**What you will do**
**1)** From the lab research descriptions, reproduce the part that opens with the words containing "Michelle Ciucci, PhD: Improving" and closes with "with behavior interventions.".
**2)** In the lab research descriptions, which causes of change in muscles and the nervous systems does Dr. Connor's lab study?
**3)** Summarize the lab research descriptions in two sentences.

**Page text**
Michelle Ciucci, PhD: Improving outcomes for patients with Parkinson's disease
Dr. Ciucci’s Lab >>
Dr. Ciucci’s translational research program is directed at improving treatments for voice and swallowing disorders. Her lab aims to elucidate the relevant neurobiological processes that affect disease progression and how targeted exercise may slow or reverse the degenerative processes. Understanding these mechanisms will lead to better treatments and functional outcomes for patients with Parkinson’s disease, including drug discovery and repurposing along with behavior interventions.
Nadine Connor, PhD: Elucidating changes in voice and swallowing
Dr. Connor’s Lab >>
Dr. Connor’s lab aims to understand how physiological and structural properties of muscles and the central and peripheral nervous systems change with aging, surgery, diseases, and disorders, and how these changes may influence properties of voice production, speech, and swallowing. The lab’s ultimate interest is the manner in which behavioral, medical, or surgical treatment may affect change in function and quality of life. Lab members have developed a research program within this overall framework that involves techniques from the basic sciences and human clinical sciences, especially in patient-centered research regarding perceptions of health quality and its measurement.

**Data below**
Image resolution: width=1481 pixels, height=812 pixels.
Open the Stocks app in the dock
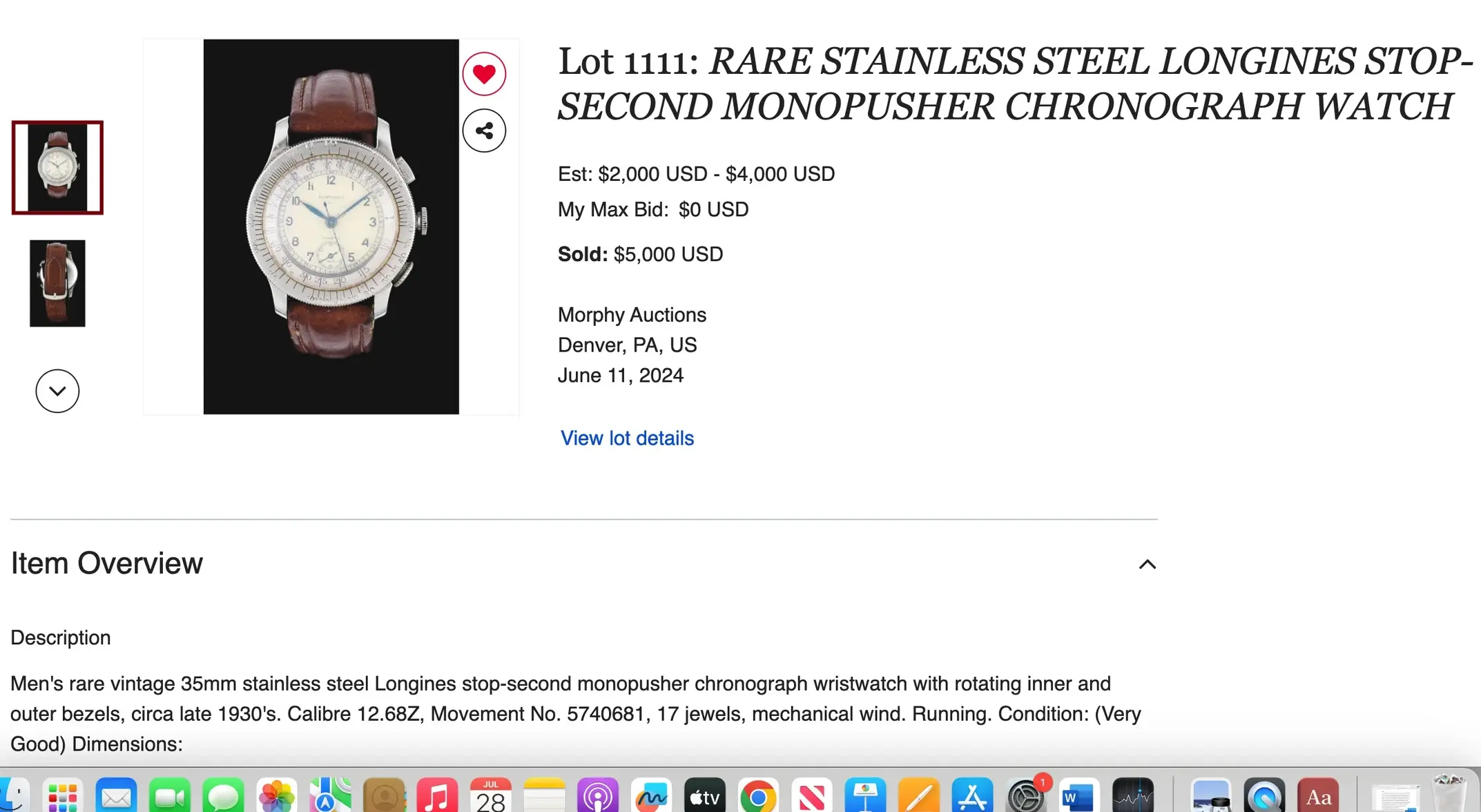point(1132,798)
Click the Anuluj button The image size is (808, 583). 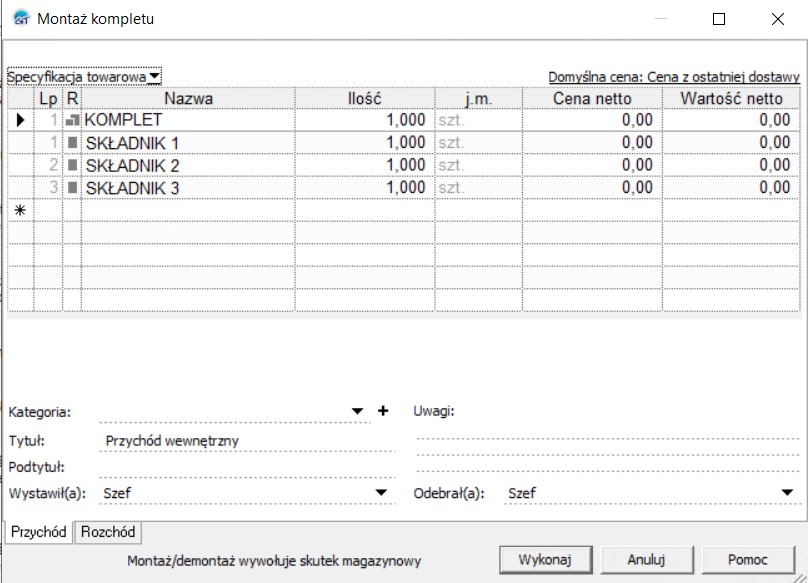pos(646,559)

**Numbered responses**
**1)**
Michelle Ciucci, PhD: Improving outcomes for patients with Parkinson's disease
Dr. Ciucci’s Lab >>
Dr. Ciucci’s translational research program is directed at improving treatments for voice and swallowing disorders. Her lab aims to elucidate the relevant neurobiological processes that affect disease progression and how targeted exercise may slow or reverse the degenerative processes. Understanding these mechanisms will lead to better treatments and functional outcomes for patients with Parkinson’s disease, including drug discovery and repurposing along with behavior interventions.

**2)**
- aging
- surgery
- diseases
- disorders

**3)** Dr. Ciucci's lab works to improve treatments for voice and swallowing disorders by studying the neurobiological processes that affect disease progression and how targeted exercise may slow or reverse degeneration, with the goal of better outcomes for patients with Parkinson's disease. Dr. Connor's lab studies how muscles and the central and peripheral nervous systems change with aging, surgery, diseases, and disorders, how these changes may influence voice production, speech, and swallowing, and how treatment may affect function and quality of life.